Something I thought about:

  • How to create a classroom that’s as covid safe as possible given the current situation and parameters.
  • How to create a fall course plan that’s as stable and consistent as possible even if we need to switch from in-person to remote.
  • Boundaries, excess, and liminality.

Something I did:

  • Prepped my fall course so that, if necessary, we can easily switch to an online format and only change the way we have class discussion — everything else (deadlines, sending work, receiving feedback, etc.) will be handled the same way.

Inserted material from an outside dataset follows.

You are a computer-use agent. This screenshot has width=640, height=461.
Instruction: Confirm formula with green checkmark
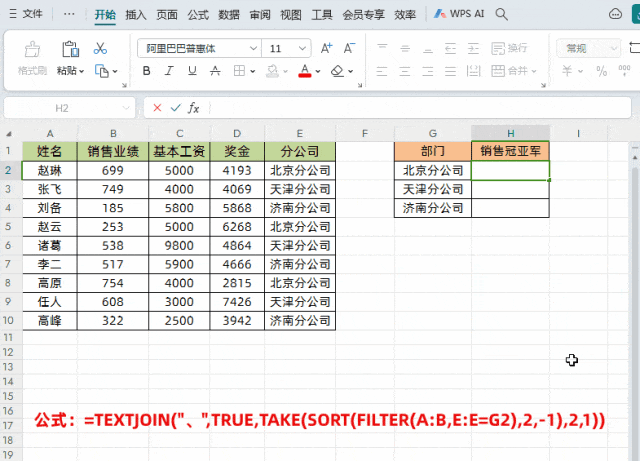(176, 108)
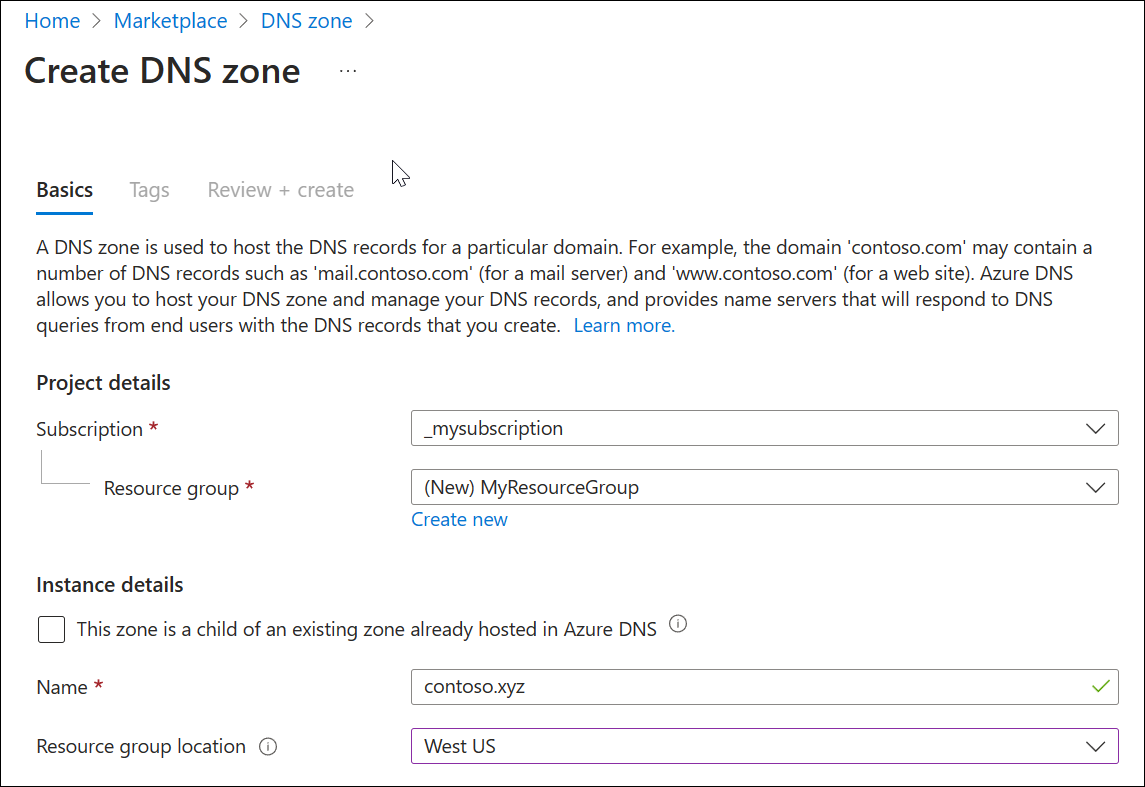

These adjustments will also make the course almost entirely paperless.
  • Caught up on some reading.

Something I read:

  • Imperial Eyes: Travel Writing and Transculturation by Mary Louise Pratt
  • Wintering: The Power of Rest and Retreat in Difficult Times by Katherine May
  • “Care at Scale: Bodies, agency, and infrastructure” by Debbie Chachra https://www.cardus.ca/comment/article/care-at-scale/
If municipal water systems mean that we are enduringly connected to each other through the landscape where our bodies are, our other systems ratchet this up by orders of magnitude. Behind the wheel of a car, we are a cyborg: our human body controls a powered exoskeleton that lets us move further and faster than we ever could without it. But this freedom depends on roads and supply chains for fuels, to say nothing of traffic laws and safety regulations. In researcher Paul Graham Raven’s memorable formulation, infrastructural systems make us all into collective cyborgs. Alone in my apartment, when I reach out my hand to flip a switch or turn on a tap, I am a continent-spanning colossus, tapping into vast systems that span thousands of miles to bring energy, atoms, and information to my household. But I’m only the slenderest tranche of these collective systems, constituting the whole with all the other members of our federated infrastructural cyborg bodies.

The idea of infrastructure as a connective landscape is interesting, and I'm still thinking about it.

It costs us something to be the beginner. Our minds opt for intellectual ejector seats, taking us away from new ideas. But “I hadn’t thought of that before” is actually the experience of joy trying to reach us.